*** Opening of Extracted material ***

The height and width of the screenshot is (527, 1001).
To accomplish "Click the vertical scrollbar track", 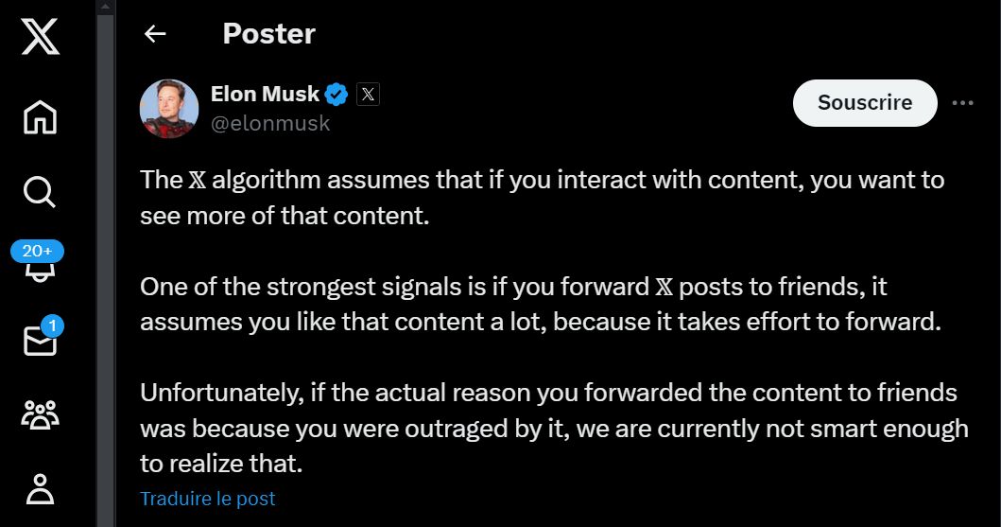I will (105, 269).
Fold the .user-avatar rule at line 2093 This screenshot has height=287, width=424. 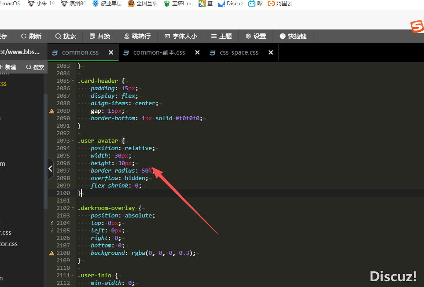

*** Close of Extracted material ***
*** Opening of Extracted material ***

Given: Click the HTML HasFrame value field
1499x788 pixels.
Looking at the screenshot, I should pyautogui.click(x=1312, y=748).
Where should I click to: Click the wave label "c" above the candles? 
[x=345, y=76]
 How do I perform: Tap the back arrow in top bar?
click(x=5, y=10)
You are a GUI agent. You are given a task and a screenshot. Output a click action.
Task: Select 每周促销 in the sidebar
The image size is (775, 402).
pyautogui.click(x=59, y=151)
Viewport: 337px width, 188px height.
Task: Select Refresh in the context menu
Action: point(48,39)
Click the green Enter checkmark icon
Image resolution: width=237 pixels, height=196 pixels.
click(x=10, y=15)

*** Close of Extracted material ***

- **Activity**
From the data above, output only the lines between the line containing "1499x788 pixels." and the line containing "You are a GUI", inclusive, exactly as written.

- **Result of the task**
1499x788 pixels.
Looking at the screenshot, I should pyautogui.click(x=1312, y=748).
Where should I click to: Click the wave label "c" above the candles? 
[x=345, y=76]
 How do I perform: Tap the back arrow in top bar?
click(x=5, y=10)
You are a GUI agent. You are given a task and a screenshot. Output a click action.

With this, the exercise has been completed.